Extracted data entries:

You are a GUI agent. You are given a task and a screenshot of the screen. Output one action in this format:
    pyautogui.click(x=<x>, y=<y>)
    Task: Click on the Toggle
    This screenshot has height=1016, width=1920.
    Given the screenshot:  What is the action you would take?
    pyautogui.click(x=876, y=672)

» Problem requirements
Output the material above line for line, without changing anything.

» Exercise response
You are a GUI agent. You are given a task and a screenshot of the screen. Output one action in this format:
    pyautogui.click(x=<x>, y=<y>)
    Task: Click on the Toggle
    This screenshot has height=1016, width=1920.
    Given the screenshot:  What is the action you would take?
    pyautogui.click(x=876, y=672)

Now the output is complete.